Try it: From the data, copy out every line in which the word "axis" appears.

== Given records

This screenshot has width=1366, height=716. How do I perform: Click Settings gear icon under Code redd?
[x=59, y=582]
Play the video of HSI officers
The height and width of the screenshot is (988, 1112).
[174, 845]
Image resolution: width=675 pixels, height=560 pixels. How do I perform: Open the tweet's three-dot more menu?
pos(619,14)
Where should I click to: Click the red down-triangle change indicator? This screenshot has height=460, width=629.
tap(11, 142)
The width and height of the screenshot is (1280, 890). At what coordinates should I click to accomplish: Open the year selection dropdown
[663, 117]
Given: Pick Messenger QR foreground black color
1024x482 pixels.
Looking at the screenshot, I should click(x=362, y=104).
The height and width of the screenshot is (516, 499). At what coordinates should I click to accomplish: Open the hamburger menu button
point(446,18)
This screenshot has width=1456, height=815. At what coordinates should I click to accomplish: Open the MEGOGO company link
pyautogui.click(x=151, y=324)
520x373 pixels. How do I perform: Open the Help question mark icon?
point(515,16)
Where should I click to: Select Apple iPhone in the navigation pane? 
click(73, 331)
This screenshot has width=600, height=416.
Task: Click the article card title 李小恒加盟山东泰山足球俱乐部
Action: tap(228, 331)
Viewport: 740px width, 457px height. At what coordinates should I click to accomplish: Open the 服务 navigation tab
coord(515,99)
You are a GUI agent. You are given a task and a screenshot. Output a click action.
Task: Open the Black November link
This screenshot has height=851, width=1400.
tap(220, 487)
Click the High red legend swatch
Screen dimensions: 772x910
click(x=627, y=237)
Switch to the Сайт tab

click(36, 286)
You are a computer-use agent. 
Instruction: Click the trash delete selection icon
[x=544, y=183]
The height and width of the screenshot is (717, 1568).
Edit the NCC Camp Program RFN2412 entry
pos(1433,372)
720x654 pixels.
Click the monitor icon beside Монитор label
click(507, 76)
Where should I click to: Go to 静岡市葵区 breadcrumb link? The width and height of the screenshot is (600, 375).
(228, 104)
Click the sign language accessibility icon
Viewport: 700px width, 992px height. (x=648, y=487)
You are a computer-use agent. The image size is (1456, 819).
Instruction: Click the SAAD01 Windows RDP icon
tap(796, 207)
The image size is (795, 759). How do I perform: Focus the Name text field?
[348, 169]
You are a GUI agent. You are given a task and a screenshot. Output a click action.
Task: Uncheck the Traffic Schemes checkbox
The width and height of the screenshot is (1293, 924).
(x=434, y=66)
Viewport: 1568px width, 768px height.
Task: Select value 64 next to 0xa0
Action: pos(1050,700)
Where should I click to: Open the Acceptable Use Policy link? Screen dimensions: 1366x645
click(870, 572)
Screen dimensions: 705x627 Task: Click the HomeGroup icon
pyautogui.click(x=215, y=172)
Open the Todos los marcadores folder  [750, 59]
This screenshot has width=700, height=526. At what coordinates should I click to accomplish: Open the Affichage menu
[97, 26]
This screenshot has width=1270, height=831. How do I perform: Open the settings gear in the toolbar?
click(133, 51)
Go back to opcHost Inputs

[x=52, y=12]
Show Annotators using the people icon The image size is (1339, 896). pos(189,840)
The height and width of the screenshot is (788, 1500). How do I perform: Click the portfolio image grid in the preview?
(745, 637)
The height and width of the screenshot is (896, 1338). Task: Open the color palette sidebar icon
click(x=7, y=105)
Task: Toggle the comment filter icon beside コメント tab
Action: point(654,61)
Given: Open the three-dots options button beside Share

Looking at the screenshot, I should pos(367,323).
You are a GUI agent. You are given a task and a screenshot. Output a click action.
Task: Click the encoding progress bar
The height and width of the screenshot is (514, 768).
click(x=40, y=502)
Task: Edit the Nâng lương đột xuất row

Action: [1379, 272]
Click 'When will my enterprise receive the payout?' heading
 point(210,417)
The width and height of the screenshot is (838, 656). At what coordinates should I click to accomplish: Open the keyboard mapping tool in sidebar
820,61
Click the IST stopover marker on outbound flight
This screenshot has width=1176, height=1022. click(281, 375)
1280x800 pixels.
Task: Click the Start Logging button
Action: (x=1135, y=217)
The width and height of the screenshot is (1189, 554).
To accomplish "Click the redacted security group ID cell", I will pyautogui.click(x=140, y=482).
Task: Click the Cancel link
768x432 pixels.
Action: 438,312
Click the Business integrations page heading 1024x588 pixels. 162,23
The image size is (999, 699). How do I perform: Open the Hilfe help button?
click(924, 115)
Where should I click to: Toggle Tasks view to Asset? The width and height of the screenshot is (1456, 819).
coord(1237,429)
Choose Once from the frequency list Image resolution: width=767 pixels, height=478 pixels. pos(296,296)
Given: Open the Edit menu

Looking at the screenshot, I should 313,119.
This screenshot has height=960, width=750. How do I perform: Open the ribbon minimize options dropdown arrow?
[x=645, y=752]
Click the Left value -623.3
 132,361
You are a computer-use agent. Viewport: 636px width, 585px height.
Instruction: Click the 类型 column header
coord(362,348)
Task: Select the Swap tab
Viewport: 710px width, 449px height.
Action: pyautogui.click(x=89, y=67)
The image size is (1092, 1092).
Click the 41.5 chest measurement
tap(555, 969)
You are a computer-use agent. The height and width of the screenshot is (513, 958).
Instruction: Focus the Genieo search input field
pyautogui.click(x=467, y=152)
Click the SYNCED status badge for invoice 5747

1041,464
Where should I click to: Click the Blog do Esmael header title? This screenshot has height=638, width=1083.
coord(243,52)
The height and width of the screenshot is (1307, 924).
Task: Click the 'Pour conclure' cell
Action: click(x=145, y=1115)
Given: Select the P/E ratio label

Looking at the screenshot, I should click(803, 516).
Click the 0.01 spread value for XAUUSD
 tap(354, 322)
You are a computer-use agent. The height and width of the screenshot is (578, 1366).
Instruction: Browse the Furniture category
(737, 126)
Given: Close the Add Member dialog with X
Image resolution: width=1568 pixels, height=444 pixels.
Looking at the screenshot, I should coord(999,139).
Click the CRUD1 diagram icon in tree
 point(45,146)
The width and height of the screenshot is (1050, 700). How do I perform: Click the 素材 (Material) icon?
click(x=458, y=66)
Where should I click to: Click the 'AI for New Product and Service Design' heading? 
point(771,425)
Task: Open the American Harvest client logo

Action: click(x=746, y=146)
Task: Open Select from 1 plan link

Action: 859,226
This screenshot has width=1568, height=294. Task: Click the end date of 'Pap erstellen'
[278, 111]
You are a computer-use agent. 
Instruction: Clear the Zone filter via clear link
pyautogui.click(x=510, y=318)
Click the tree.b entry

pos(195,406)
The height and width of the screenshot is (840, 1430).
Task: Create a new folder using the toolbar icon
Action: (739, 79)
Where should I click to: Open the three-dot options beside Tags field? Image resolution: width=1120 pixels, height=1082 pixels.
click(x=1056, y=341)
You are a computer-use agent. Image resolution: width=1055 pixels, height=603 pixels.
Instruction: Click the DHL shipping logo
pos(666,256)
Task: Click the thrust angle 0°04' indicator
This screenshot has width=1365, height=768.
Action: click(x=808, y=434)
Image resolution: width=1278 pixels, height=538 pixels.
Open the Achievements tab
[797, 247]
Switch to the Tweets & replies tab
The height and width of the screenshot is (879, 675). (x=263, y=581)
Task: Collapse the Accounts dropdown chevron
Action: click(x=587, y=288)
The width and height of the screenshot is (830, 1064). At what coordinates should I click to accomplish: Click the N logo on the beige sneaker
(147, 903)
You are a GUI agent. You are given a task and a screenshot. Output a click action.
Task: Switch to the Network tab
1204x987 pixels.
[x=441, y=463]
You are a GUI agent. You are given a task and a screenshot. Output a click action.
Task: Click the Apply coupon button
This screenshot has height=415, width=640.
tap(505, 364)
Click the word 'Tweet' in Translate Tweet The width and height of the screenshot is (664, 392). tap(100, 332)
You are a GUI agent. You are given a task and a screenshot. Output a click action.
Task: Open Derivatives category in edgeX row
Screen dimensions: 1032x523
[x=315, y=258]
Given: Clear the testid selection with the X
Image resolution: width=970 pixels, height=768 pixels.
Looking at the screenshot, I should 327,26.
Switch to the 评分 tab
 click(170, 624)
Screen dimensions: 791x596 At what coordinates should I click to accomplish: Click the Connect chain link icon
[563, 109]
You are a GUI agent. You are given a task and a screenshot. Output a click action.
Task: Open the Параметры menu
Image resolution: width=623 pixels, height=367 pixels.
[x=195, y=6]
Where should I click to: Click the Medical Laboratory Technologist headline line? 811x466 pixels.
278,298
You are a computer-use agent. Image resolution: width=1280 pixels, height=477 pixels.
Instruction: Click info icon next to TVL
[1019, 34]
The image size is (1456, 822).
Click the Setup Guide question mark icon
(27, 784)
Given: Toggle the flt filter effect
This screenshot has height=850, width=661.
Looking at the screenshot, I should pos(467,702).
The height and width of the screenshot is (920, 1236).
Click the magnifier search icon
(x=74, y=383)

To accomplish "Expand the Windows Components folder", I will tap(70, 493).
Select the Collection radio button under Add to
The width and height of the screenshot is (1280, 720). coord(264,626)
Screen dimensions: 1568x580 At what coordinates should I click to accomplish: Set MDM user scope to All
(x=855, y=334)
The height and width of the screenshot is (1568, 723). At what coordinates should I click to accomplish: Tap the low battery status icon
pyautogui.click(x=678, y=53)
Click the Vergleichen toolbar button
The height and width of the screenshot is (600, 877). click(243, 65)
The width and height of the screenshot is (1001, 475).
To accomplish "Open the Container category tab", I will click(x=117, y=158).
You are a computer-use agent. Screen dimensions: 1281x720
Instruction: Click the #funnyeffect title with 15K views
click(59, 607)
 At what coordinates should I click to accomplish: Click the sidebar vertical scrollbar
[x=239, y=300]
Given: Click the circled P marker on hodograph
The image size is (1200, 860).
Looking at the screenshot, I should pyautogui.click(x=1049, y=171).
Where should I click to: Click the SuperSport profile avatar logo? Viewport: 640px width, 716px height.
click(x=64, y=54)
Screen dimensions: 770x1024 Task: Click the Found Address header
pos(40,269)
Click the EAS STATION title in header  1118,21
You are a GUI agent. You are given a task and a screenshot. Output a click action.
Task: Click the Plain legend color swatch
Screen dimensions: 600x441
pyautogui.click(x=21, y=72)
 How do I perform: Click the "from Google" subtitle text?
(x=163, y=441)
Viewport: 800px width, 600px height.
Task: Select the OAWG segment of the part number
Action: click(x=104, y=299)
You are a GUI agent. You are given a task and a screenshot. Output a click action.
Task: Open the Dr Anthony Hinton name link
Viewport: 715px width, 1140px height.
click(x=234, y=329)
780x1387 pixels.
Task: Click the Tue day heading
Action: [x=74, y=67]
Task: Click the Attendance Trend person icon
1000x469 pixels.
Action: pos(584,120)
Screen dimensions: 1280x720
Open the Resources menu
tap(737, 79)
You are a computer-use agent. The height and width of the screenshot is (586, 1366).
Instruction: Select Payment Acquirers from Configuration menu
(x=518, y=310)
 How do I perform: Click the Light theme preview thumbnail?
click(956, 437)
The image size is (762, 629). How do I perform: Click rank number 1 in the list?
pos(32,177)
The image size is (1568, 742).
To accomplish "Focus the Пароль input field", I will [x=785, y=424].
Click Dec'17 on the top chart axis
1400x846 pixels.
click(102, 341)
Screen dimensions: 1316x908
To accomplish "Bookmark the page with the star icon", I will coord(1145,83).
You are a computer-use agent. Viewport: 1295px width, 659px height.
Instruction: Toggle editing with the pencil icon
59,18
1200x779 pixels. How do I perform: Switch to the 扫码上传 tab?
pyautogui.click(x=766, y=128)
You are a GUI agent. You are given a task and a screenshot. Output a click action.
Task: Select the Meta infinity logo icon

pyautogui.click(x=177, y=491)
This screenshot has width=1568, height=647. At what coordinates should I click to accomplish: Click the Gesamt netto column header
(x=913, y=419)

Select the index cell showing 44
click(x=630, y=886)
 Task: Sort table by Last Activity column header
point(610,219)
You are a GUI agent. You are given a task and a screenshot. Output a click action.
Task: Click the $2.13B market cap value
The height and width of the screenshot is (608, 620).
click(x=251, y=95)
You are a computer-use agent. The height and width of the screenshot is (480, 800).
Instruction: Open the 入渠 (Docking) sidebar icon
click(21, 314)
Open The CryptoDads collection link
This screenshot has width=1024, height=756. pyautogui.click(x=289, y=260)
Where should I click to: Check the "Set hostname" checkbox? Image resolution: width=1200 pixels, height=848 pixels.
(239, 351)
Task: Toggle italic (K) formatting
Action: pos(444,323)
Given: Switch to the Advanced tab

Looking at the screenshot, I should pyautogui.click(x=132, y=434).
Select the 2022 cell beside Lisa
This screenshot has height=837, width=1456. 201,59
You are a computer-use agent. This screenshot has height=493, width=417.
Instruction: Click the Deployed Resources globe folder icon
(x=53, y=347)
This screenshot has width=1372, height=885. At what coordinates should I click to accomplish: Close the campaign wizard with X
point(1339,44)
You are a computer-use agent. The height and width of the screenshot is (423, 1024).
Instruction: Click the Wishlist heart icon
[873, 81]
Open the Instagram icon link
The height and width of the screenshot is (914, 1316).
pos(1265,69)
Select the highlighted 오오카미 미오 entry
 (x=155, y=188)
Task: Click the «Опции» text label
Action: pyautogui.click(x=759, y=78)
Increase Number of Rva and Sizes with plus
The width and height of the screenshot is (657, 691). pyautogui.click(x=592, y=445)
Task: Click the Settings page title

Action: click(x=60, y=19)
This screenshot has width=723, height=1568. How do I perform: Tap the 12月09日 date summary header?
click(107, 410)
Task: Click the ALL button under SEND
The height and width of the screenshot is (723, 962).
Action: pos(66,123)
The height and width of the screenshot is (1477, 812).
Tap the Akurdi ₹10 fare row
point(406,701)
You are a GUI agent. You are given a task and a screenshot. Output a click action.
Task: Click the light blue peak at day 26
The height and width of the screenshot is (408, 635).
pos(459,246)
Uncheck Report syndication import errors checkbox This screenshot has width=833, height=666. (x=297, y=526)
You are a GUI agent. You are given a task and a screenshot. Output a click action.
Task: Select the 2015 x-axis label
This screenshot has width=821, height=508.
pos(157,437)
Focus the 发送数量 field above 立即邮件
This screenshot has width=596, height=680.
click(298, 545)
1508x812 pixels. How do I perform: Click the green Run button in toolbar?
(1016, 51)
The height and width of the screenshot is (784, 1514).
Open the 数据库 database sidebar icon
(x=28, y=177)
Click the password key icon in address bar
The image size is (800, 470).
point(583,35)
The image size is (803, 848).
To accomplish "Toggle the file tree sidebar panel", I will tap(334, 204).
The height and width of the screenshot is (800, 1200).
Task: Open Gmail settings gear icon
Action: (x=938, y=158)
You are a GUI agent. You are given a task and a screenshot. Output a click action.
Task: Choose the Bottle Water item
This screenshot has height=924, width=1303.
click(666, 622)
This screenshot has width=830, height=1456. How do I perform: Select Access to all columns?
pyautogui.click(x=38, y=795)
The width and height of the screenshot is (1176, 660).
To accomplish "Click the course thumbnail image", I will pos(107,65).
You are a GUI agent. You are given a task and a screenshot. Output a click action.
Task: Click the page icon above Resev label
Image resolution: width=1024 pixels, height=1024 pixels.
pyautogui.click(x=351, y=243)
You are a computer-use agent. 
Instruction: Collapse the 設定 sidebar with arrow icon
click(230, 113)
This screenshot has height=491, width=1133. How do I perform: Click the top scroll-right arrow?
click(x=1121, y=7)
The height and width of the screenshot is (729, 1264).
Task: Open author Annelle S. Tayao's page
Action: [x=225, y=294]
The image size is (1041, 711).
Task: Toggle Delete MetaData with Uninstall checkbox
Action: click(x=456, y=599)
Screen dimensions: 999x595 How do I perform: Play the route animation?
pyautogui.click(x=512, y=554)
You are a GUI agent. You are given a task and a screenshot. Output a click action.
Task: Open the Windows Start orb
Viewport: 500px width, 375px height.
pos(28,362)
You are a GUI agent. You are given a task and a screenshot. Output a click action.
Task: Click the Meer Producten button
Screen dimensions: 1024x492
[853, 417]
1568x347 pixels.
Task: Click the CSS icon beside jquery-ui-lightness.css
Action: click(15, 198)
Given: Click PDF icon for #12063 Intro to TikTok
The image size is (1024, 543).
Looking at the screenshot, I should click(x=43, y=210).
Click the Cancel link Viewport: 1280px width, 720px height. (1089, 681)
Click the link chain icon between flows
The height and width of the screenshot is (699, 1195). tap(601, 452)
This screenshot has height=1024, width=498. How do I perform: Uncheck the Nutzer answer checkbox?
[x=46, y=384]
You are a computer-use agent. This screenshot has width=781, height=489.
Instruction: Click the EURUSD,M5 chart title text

====

Response:
Click Dec'17 on the top chart axis
Task: Select the 2015 x-axis label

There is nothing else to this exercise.